4
I'm on OSX Mavericks. I installed PHP 5.5 from http://php-osx.liip.ch/. When I go to localhost in a browser I get a page that says, "It Works!" which is not a page I created so I am not sure where it is located. Is this from the PHP install or just Apache?
When I open my IDE (PHPStorm) and run the website, it works if I use a port like 8080. If I set the port to 80, it fails and the IDE says:
/usr/local/php5/bin/php -S 0.0.0.0:80 -t /mywebsitepath/
Failed to listen on 0.0.0.0:80 (reason: Permission denied)

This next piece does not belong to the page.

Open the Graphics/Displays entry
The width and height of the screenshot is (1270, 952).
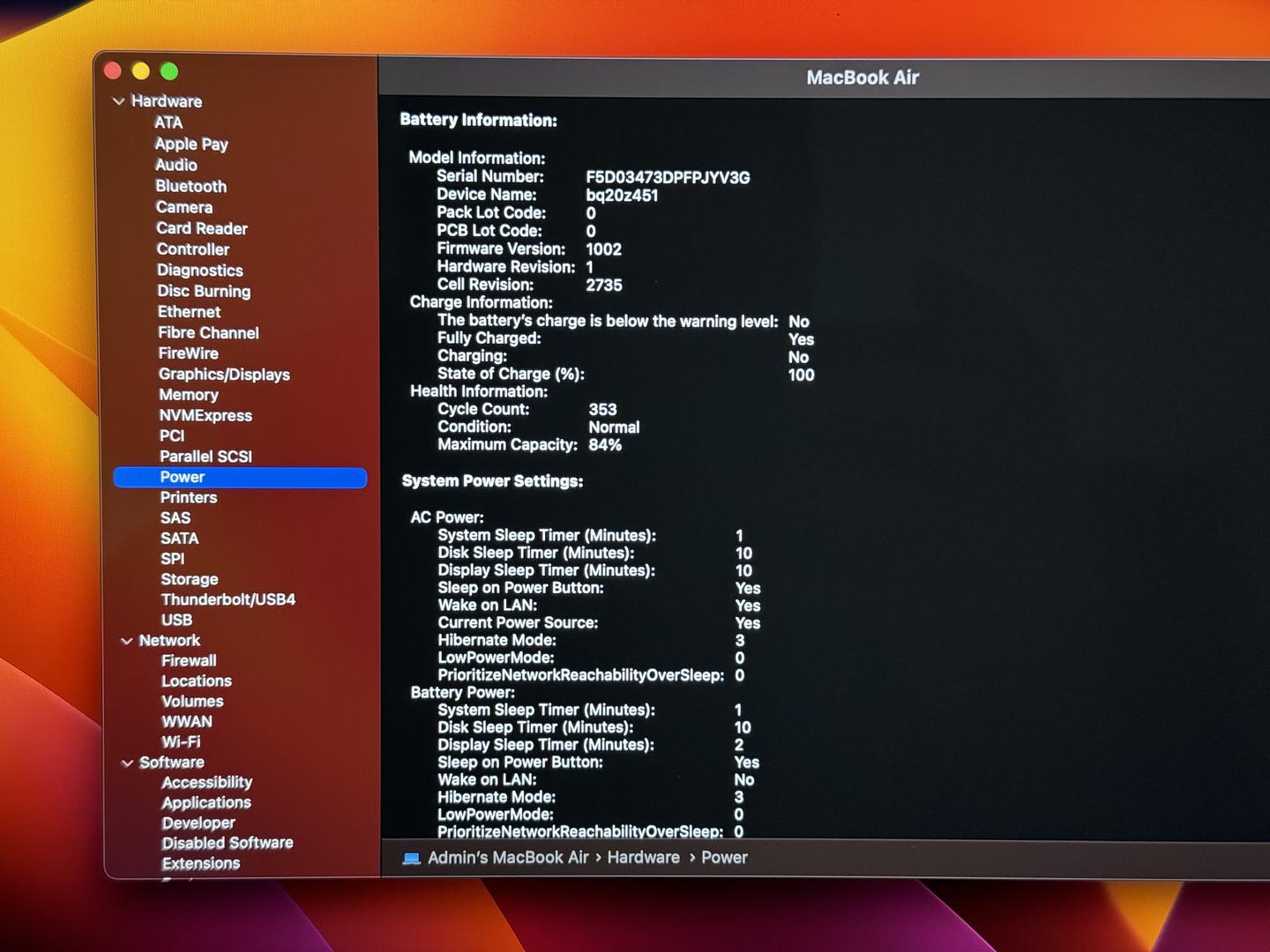[x=224, y=375]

When I searched for that specific error, all I found was help for NGINX, but I am using Apache. What do I need to change to be able to run my code locally on port 80?
I want to do this so I can use localhost instead of localhost:8080.
3
Since you get a page from http://localhost, then means some software on your computer is already using port 80. Two programs can't use the same port at the same time.
– Ben Voigt – 2014-01-29T20:13:24.790How can I see what is currently using it? I'm guessing it's something that happens at start-up. – Justin – 2014-01-29T20:15:22.350
For that, see Who is listening on a given TCP port on Mac OS X?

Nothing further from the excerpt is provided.